### What is expected
What do you get if you output the part of the data from its start through the line containing "center [339, 23]." as a Markdown table, with columns n and Line, numbering each line and leaving out blank lines?

[Dataset records]
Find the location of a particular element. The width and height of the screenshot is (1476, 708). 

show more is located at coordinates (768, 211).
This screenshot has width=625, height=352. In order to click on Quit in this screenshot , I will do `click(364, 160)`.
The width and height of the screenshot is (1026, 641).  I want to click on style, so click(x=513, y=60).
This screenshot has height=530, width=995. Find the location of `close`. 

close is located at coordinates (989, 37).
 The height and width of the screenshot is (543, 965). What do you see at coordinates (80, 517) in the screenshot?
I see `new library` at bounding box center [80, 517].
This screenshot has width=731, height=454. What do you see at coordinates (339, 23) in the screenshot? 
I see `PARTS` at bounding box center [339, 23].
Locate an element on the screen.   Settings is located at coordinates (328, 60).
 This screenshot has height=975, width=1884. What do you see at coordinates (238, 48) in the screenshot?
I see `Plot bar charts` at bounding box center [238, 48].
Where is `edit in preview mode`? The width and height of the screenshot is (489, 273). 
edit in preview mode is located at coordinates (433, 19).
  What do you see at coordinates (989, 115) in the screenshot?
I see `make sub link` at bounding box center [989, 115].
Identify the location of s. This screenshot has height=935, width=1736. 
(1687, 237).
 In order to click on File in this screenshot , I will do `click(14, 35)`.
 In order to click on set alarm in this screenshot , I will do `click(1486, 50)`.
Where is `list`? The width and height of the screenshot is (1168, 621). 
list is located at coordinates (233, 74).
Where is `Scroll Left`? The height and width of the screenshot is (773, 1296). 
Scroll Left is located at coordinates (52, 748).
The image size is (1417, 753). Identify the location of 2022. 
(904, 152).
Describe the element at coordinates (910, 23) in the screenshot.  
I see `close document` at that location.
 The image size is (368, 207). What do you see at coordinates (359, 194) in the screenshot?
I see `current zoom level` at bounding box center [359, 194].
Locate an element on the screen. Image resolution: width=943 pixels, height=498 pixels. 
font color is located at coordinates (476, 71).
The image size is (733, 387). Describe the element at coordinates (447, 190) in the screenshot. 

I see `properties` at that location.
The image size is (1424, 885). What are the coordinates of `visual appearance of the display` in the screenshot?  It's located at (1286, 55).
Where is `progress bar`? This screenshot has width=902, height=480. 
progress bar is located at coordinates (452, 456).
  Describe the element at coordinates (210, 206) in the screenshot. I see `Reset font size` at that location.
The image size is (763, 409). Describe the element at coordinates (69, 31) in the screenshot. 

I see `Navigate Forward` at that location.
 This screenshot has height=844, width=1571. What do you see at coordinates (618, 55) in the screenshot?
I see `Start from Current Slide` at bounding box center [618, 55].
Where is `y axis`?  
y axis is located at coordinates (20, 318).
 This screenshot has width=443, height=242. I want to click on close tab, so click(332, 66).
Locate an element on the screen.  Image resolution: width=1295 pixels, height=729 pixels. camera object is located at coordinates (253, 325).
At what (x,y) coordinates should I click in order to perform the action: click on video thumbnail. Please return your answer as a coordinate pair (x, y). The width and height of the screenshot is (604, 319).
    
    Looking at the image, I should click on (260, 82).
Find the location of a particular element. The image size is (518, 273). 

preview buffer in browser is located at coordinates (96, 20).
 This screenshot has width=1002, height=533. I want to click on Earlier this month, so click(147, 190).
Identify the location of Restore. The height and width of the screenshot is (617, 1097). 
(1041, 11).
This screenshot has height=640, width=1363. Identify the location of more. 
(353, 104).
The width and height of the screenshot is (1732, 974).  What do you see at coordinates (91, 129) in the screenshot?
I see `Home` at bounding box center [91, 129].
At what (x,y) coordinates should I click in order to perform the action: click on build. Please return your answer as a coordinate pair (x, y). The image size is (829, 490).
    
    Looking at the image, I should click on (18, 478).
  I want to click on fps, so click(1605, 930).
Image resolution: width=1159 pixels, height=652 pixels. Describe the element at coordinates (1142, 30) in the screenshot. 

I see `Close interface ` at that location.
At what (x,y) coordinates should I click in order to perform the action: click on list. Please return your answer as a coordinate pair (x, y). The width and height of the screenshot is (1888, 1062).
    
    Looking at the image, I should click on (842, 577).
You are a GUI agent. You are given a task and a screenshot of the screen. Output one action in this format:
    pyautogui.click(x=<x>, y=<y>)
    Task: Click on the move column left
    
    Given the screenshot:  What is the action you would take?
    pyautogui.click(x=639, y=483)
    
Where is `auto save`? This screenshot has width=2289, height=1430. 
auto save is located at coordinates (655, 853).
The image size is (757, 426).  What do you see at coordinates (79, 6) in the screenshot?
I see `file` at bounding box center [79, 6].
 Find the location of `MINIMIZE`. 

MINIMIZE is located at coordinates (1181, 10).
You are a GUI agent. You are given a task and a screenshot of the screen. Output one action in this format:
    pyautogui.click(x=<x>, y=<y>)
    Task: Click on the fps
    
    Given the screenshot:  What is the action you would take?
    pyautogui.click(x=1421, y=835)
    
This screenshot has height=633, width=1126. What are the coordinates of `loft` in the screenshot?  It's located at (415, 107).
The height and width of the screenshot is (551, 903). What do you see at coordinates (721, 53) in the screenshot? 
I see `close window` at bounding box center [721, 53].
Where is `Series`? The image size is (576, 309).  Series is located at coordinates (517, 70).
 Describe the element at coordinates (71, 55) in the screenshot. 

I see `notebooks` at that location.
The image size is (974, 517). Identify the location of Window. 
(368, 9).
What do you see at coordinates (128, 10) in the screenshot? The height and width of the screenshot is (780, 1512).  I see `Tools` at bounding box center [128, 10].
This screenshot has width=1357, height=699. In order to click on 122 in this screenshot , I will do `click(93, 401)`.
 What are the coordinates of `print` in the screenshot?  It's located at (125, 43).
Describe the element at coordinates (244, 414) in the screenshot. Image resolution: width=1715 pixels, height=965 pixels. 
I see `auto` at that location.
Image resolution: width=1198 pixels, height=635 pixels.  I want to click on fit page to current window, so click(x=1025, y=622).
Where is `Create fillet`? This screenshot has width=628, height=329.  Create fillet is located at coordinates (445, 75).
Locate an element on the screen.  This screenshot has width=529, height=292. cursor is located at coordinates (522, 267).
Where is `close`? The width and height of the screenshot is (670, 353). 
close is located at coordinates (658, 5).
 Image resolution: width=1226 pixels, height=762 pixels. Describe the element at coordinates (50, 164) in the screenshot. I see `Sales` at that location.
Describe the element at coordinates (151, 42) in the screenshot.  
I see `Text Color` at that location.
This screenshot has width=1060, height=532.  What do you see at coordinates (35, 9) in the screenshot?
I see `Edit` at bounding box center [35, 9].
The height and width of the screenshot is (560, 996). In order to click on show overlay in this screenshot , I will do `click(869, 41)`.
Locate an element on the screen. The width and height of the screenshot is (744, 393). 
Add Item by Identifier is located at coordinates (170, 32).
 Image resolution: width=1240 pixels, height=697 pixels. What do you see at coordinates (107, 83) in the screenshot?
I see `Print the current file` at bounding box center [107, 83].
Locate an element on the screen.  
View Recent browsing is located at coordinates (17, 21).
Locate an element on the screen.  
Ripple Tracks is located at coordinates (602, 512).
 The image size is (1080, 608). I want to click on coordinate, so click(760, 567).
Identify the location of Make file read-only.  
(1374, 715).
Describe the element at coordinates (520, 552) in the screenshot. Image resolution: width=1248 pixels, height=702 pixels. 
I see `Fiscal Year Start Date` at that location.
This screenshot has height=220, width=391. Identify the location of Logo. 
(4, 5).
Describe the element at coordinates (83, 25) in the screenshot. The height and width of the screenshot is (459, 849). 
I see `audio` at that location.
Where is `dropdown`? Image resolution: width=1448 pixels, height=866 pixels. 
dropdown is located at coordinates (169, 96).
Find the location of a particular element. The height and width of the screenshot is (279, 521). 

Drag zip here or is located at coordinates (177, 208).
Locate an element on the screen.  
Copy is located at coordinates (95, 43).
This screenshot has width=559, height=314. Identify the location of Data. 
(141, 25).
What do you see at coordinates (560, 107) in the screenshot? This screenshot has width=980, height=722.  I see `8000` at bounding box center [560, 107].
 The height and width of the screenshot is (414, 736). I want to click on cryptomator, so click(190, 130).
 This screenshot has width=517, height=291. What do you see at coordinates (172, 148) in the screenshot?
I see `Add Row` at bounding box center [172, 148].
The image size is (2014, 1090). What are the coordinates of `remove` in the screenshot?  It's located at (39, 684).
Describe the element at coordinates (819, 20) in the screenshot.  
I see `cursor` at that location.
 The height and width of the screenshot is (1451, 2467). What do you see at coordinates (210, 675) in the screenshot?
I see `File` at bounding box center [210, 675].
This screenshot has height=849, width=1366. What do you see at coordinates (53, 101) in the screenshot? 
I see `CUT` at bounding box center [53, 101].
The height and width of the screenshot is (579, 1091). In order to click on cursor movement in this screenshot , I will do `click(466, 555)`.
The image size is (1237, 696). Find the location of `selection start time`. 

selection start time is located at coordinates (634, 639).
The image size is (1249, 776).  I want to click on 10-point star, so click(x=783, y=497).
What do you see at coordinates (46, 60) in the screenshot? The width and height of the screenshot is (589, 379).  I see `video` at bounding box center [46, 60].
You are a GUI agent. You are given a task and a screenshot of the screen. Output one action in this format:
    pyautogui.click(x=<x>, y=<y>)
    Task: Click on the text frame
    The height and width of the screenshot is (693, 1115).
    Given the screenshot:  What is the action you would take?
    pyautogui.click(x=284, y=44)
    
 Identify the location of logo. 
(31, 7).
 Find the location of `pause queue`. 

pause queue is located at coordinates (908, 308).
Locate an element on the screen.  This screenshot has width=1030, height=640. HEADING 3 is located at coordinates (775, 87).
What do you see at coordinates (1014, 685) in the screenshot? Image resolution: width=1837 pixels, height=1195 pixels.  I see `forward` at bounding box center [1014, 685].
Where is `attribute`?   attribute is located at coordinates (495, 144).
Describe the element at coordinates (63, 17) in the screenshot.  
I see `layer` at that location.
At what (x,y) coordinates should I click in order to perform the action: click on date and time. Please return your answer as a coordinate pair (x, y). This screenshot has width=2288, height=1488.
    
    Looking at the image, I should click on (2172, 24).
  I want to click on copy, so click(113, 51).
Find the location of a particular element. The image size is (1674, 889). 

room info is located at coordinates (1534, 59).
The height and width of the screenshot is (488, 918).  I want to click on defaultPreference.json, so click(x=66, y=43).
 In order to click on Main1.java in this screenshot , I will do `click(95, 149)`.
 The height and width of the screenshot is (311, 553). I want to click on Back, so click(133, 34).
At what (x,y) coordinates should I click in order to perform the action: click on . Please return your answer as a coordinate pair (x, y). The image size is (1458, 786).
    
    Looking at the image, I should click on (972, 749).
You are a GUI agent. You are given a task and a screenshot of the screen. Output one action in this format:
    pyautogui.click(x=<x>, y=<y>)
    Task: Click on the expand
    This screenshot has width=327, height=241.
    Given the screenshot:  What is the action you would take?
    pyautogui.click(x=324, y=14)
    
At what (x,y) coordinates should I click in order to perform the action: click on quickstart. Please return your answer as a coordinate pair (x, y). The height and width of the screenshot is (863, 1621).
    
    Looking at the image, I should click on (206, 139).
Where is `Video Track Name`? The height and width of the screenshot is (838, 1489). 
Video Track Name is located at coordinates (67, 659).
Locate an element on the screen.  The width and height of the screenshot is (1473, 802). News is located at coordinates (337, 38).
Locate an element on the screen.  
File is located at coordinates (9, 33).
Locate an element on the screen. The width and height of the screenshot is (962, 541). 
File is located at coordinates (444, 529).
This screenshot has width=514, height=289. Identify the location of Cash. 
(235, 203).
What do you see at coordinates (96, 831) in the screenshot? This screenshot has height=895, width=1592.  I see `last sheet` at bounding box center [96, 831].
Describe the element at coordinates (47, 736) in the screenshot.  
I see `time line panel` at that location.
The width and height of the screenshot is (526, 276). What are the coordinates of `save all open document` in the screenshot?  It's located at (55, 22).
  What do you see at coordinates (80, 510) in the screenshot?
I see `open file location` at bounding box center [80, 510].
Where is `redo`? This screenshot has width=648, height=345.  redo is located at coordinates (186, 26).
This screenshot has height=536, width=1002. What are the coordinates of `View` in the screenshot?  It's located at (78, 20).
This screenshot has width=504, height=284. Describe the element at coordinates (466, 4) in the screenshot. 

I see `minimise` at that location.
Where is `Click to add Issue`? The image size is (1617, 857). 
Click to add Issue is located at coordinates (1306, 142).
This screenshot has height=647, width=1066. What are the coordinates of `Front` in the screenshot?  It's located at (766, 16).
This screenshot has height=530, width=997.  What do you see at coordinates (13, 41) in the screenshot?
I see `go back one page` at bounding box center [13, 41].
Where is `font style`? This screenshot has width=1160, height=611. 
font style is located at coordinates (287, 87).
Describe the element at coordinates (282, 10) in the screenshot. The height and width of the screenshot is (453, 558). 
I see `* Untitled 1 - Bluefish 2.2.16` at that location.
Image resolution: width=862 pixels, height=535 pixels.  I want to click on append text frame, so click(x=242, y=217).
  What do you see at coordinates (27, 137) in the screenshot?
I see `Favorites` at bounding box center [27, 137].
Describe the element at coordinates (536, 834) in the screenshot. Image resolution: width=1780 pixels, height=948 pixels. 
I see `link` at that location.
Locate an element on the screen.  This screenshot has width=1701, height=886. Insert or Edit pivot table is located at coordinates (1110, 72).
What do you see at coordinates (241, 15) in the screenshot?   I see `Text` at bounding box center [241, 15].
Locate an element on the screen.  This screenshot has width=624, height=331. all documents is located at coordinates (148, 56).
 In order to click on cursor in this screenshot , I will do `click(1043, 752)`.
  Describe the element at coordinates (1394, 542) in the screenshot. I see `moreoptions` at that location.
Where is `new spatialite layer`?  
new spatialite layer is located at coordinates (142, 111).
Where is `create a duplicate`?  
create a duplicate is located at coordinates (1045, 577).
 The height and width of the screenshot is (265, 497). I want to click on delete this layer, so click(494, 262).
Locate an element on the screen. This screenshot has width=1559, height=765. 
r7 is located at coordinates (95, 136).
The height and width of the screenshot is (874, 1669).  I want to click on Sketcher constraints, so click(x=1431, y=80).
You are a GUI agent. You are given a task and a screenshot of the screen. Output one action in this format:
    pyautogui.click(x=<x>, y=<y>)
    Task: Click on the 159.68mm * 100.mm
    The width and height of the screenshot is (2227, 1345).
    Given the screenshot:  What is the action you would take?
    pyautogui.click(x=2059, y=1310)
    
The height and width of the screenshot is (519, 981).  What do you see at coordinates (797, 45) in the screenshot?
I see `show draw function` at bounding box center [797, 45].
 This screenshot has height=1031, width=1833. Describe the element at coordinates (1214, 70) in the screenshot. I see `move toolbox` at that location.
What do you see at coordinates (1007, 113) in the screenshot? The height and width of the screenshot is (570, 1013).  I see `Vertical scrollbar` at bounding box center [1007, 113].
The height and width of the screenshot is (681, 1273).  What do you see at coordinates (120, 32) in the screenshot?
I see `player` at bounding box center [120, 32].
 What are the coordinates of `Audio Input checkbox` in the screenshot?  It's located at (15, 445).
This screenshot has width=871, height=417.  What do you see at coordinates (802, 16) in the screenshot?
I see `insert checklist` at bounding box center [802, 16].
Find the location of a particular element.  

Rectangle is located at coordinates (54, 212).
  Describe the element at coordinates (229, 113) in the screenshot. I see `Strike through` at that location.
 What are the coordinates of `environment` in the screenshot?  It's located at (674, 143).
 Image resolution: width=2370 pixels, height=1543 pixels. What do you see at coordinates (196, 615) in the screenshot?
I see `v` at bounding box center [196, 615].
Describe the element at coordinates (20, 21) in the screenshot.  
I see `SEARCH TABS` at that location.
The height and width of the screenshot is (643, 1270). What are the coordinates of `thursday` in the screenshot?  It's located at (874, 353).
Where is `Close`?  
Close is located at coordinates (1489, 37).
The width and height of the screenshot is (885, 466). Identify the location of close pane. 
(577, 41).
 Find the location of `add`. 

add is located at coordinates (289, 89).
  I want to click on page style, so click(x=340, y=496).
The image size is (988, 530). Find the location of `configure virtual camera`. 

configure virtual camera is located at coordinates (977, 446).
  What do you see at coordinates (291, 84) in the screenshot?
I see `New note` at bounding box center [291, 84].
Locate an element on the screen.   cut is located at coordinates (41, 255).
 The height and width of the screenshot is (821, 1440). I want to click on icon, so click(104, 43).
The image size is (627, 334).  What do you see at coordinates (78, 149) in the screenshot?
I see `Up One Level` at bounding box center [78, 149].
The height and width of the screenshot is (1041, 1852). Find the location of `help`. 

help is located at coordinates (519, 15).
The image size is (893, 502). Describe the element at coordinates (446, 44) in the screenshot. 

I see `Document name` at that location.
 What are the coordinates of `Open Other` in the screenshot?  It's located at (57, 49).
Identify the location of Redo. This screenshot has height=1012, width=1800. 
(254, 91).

### Response to this exercise
| n | Line |
|---|---|
| 1 | Find the location of a particular element. The width and height of the screenshot is (1476, 708).  |
| 2 | show more is located at coordinates (768, 211). |
| 3 | This screenshot has width=625, height=352. In order to click on Quit in this screenshot , I will do `click(364, 160)`. |
| 4 | The width and height of the screenshot is (1026, 641).  I want to click on style, so click(x=513, y=60). |
| 5 | This screenshot has height=530, width=995. Find the location of `close`.  |
| 6 | close is located at coordinates (989, 37). |
| 7 |  The height and width of the screenshot is (543, 965). What do you see at coordinates (80, 517) in the screenshot? |
| 8 | I see `new library` at bounding box center [80, 517]. |
| 9 | This screenshot has width=731, height=454. What do you see at coordinates (339, 23) in the screenshot?  |
| 10 | I see `PARTS` at bounding box center [339, 23]. |